私がここまでハロウィン大人にかぎり不要論を語りつくすと中尉はまたも私を見ていた。先程とは打って変わって懐疑的な目だ。彼女はよくそういう目で私を見る事があるが、今はやめてくれ。前を見てくれ。
「貴方に職務放棄と言われては、国民の皆様は心底不快でしょうね」
「私がいつ」
「昨日、午前10時23分、腹が減ったといって勝手にランチを始めたそうですね。午後2時56分、執務室を抜け出して資料探しという名目で資料室で」
どいつだ、情報リークした奴。
「分かった、分かった。私が悪かった。ところで君はハロウィンは好きなのかね」
中尉はハンドルを回しながら、少し考えて
「大人の方もなさってもいいんじゃないですかね。なにせこんな時勢ですから、少しくらいゆとりがあってもよいかと。ただ私自身はハロウィンはやったことがないので、好きも何も」
確かに彼女の住んでいる地域はハロウィンが盛んではなかったはずだ。たとえ盛んだとしても、父親があのホークアイ先生だ。彼女が魔女の恰好をして可愛らしく、トリック・オア・トリート!と言った所でお菓子を渡すようなタイプの父親ではなかっただろう。
「大佐は小さい頃、ハロウィンは」
「ああ。楽しんだよ。菓子の美味い家にはドラキュラの恰好した後、ジャック・オー・ランタンの仮装して二回貰いに行った」
「その時から姑息なんですね」
抗議の咳払いをすると、失礼いたしました、と心にもない事を言う。トリックするぞ、中尉め。
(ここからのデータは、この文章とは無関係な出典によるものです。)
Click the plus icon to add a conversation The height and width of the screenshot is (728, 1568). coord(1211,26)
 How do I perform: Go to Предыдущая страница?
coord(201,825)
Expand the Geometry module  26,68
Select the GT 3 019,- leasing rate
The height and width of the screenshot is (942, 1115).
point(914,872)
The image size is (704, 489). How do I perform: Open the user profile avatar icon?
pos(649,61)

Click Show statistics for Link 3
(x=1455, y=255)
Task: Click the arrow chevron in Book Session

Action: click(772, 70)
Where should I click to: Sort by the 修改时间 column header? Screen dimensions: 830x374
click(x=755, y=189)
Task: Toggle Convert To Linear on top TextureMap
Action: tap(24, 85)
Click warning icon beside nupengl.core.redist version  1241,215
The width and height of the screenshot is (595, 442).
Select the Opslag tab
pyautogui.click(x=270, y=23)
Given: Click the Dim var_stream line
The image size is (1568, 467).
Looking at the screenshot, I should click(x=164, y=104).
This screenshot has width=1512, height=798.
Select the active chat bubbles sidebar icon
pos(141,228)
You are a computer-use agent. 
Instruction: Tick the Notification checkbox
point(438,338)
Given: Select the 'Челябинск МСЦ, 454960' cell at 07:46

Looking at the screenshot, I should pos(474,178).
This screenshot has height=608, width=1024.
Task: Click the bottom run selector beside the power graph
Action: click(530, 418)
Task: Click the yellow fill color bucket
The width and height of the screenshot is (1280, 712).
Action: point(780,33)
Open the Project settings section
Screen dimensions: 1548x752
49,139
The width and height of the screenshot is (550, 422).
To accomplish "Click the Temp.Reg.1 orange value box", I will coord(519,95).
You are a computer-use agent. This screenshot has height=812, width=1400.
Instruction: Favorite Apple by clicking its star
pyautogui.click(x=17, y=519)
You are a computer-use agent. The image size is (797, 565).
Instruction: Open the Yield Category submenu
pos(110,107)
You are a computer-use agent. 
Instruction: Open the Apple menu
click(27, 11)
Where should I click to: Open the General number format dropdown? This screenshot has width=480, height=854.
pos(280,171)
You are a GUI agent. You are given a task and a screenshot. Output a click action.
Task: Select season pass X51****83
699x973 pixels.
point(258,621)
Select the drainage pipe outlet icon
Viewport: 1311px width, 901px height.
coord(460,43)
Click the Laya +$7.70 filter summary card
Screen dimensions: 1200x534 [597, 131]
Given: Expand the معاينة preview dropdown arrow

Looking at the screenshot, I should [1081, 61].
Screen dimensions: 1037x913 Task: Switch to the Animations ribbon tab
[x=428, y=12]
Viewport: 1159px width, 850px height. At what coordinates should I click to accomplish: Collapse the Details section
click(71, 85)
「ところで君は、ハロウィンをやったことはないのかね」
「はい、と先ほど」
「そうか。ところで今日の夜の予定は」
「いえ、特には。大佐が任務を終わらせていれば、の話ですが」
さっき見かけた店は仮装がありそうだ。あそこでマントを購入して
「大佐、私が昨日夜勤務だって事はご存じですか?」
シルクハットは良いのが見つけにくそうだから錬成するか。
「ああ」
南瓜も大き目のをひとつ購入して、錬成すればどうにかなりそうだ。
「で、今日は日勤なんです。という事は早く眠りたいのですよ。それに私の家にはお菓子はありませんし、そもそも大佐はハロウィンお嫌いでしょう」
「いや、気分が変わった。私はハロウィンが大好きだ。君、いい加減前を向いて運転してくれないか」
私は彼女が運転に集中するように促す。彼女は少し謝って、運転に集中する。
「トリック・オア・トリート、お菓子くれなきゃいたずらしてやるからな」
「帰ってくれなきゃ、撃ちますよ」
私に言われた通り前は向いているが、銃口は見事に私のこめかみだ。隊服着てなきゃ人質とった銀行強盗だと通報されてもおかしくはない。
「言っただろう、ドラキュラの恰好したらジャック・オー・ランタンの恰好する。それでも君が菓子をくれなきゃ狼男、フランケンシュタイン、蝙蝠、ゴブリンにまでなるからな」
諦めの悪さは君が一番よく知っているだろう。でなければあんな野望持ちやしない。
「では大佐が魔女になったら、お菓子あげますよ」
「それは勘弁してくれ」
そんな姿を見られたら、さすがに三面記事に小さく載るぞ。
こめかみを狙っていた銃口をようやくおろして彼女はほのかに笑みを浮かべる。冗談ともとってるのかも知れないが、意外と反応が悪くないのに胸をそっと撫でおろす。
さて、ドアの前でどんなセリフを言ってやろう。顔が最初は嫌がってるのがじょじょにほころび始める様に、年甲斐もなく私は例えるならハロウィンを待ちわびる子供のような高揚感を得る。
「中尉、一概に菓子とはいえど菓子そのものじゃなくてもいいんだ。そうたとえば甘いキ」
またこめかみにあたる銃口は、未だ人肌ぐらいに温かかった。